*EXTRAIT DU DOCUMENT*:

Vous avez sans doute entendu parler de Ian Dury, la version trash de l’Elton John des années 70, mais connaissez-vous son dernier biographe ? Jean-François Jacq (aka Jeff Jacq) ?

A 53 ans, il a, dit-il “grandi en partie dans le noir, sans amour, dans un environnement schizophrène”. À partir de l’âge de 13 ans, il commence à traîner dans les rues, sérieusement focalisé sur la musique.  Le début d’un parcours chaotique et rock’n’roll : victime de viols à treize ans, soupçonné de meurtre à dix-neuf, etc. Et puis plusieurs années passées à la rue, jusqu’à ses vingt-trois ans, la découverte de l’écriture, cette façon d’alterner biographies musicales et récits autobiographiques, et de finalement sauver sa peau…

A quoi résumeriez-vous l’œuvre discographique de Dury  ?

Ian voulait devenir une rock’n’roll star, coûte que coûte. En 1980, pour New Musical Express, il ira pourtant jusqu’à déclarer qu’il n’a jamais été aussi malheureux que ces dernières années ; qui sont pourtant celles de sa gloire. Il n’a jamais été à l’aise avec son statut. Son œuvre discographique est effectivement frappée du sceau de la fin des années 70. Entre 1977 et 1979, précisément. Tout de cette période est bon à prendre. Il est au sommet et, en même temps, il se vide de toute substance. Il a tout dit ou presque, et refuse de jouer le jeu consistant à se répéter. En 1980, il sort le fameux « Laughter » : un ovni, un objet résolument anti-commercial, un cri, une douleur à nu, de par la teneur de ses textes. C’est la première fois qu’il aborde directement, le sujet de la maltraitance, lié à cette foutue polio, contractée à sept ans. « Laughter » est à mes yeux un album à redécouvrir, indispensable, incontournable. Mais c’est aussi en soi le signe que tout est fini, ou presque.

1942-1959… La première partie du livre qui conte l’enfance de Dury est particulièrement instructive… Comment vous êtes-vous documenté, qui avez-vous rencontré ?

Très peu de gens en vérité. Le problème… Personne ne tient à dire du mal de Ian, mais n’en pense pas moins. Comme je le précise, en guise d’entrée en matière, en citant Baxter, le fils de Ian : « Mon père est un croisement entre Pinochet et Gandhi ». Tout est dit !

Baxter Dury était votre principale source ?

J’ai eu beaucoup de mal à recueillir son témoignage, il était très indécis : un coup peut-être, un autre non, pour finalement en arriver à cette conclusion de sa part, qui révèle en soi toute la difficulté de devoir affronter l’image et l’histoire de son père : « c’est au-dessus de mes forces ». D’un autre côté, j’ai absolument tout lu sur Ian Dury, je possède quasi tous les articles, même des fanzines, il y a pas mal d’interviews, de livres anglais… . Disons que son itinéraire s’est présenté comme un puzzle qu’il me fallait méticuleusement reconstituer. D’autant que quand j’écris une bio, inconsciemment je tente d’évoluer au plus près de l’artiste. Exactement comme si je me trouvais à ses côtés. Je l’ai rencontré une fois, en 1998, avant le concert du Bataclan, et j’ai cette image qui me sert de guide. Et puis, j’écris au présent, toujours au présent, ce qui permet au texte, au propos rapporté, de prendre une dimension bien plus qu’anecdotique… on est là. Avec lui.

*TRAVAIL DEMANDÉ*:
A - Retapez l’entretien sur Ian Dury en commençant par « Vous avez sans » et en poursuivant jusqu’à « Jeff Jacq) ? ».
B - Ces affirmations concordent-elles avec l’entretien sur Ian Dury ? Répondez par oui ou par non, en citant mot pour mot le passage décisif. (i) Jean-François Jacq a rencontré Ian Dury en 1998, avant le concert du Bataclan. (ii) Baxter Dury a finalement accepté de témoigner pour le livre. (iii) L’album Laughter est sorti en 1980.
C - Comment traduiriez-vous en anglais cette phrase de l’entretien sur Ian Dury : « Il a tout dit ou presque, et refuse de jouer le jeu consistant à se répéter. » ?
Le matériel fourni n’est d’aucune utilité pour ce travail.

*DONNÉES FOURNIES*:
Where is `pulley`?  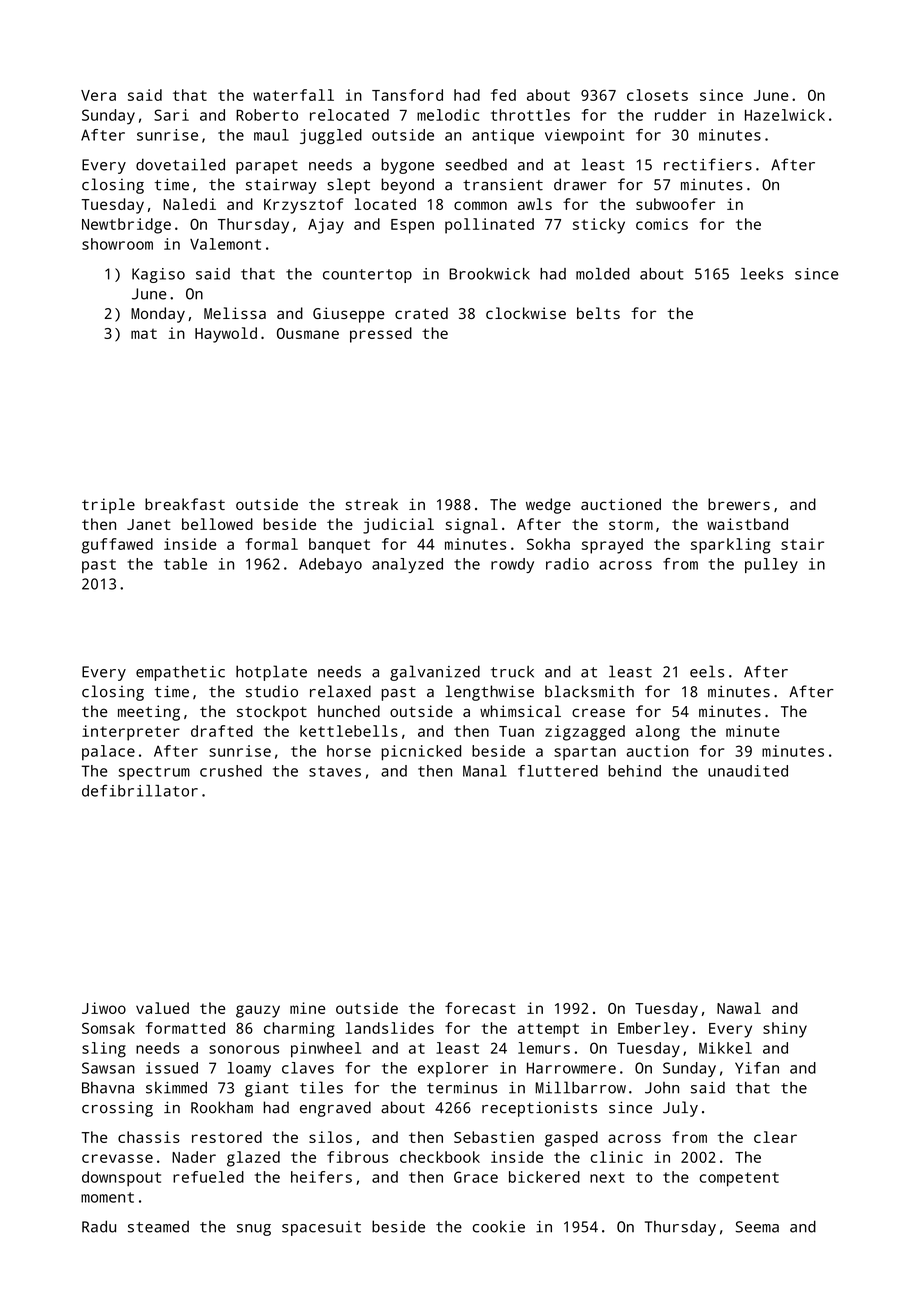
pulley is located at coordinates (771, 565).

*RÉPONSES AUX EXERCICES*:
A -
Vous avez sans doute entendu parler de Ian Dury, la version trash de l’Elton John des années 70, mais connaissez-vous son dernier biographe ? Jean-François Jacq (aka Jeff Jacq) ?

B -
(i) Oui : « Je l’ai rencontré une fois, en 1998, avant le concert du Bataclan »
(ii) Non : « pour finalement en arriver à cette conclusion de sa part, qui révèle en soi toute la difficulté de devoir affronter l’image et l’histoire de son père : « c’est au-dessus de mes forces » »
(iii) Oui : « En 1980, il sort le fameux « Laughter » »

C - He has said everything, or almost, and refuses to play the game of repeating himself.